Selain itu juga Undang‑Undang Khusus Pilkada, Ia menyarankan agar Pilkada diatur melalui undang‑undang tersendiri, bukan digabung dalam UU Pemda (misalnya UU Nomor 32/2004), agar isu spesifik pilkada bisa terstruktur dengan lebih rinci dan tepat sasaran.
Dan perlunya kajian juga riset mendalam, penentuan mekanisme pilkada—langsung atau tidak langsung—tidak boleh semata-mata atas konsensus elite politik, melainkan harus didasarkan pada riset dan kajian yang komprehensif untuk memastikan model yang paling sesuai dengan kebutuhan nasional dan lokal saat ini, menurut Prof Djohermansyah.
Ada hal yang lebih penting, soal kriteria ideal calon kepala daerah yakni, kompetensi dan pengalaman publik, integritas dan ketokohan, kemampuan menghubungkan diri dengan masyarakat lokal.

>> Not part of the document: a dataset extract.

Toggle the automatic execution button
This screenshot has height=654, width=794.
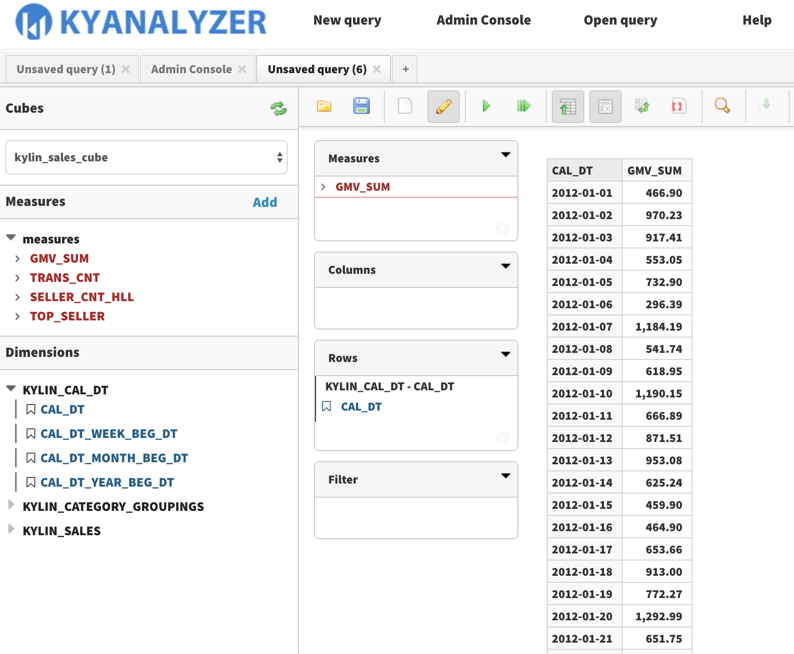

Tidak sekadar popularitas atau elektabilitas namun semua pihak, termasuk elite partai dan pemilih, harus memahami “pakem” ini agar pemilihan menghasilkan pemimpin yang tepat, tuturnya.
Selaku moderator pengurus Pusat AIPI, Nona Evita BA (Hons) MA mengatakan "Sebagai forum ilmiah yang mendorong tata kelola pemerintahan yang berbasis pengetahuan, AIPI menilai bahwa format ideal Pilkada harus menjamin kualitas demokrasi lokal yang substansial. Pilkada bukan hanya tentang memilih pemimpin secara langsung, tetapi tentang menciptakan sistem yang menjamin akuntabilitas, transparansi, dan partisipasi publik secara luas.
Format ideal Pilkada menurut AIPI mencakup beberapa hal penting: pertama, integritas penyelenggara dan peserta harus dijamin melalui penguatan kelembagaan KPU dan Bawaslu serta sistem rekrutmen partai yang lebih demokratis. Kedua, proses Pilkada harus didesain agar efisien secara anggaran namun tetap partisipatif dan inklusif, khususnya dalam menyuarakan kelompok rentan. Ketiga, pentingnya pendidikan politik yang berkelanjutan agar masyarakat tidak sekadar memilih, tetapi memahami dampak dari pilihannya terhadap pembangunan daerah.
Dalam konteks ini, AIPI mendorong sinergi antara lembaga riset, universitas, dan pemerintah daerah untuk mendesain format Pilkada yang berbasis bukti dan kebutuhan lokal. Demokrasi lokal yang sehat adalah fondasi utama dari demokrasi nasional yang kokoh."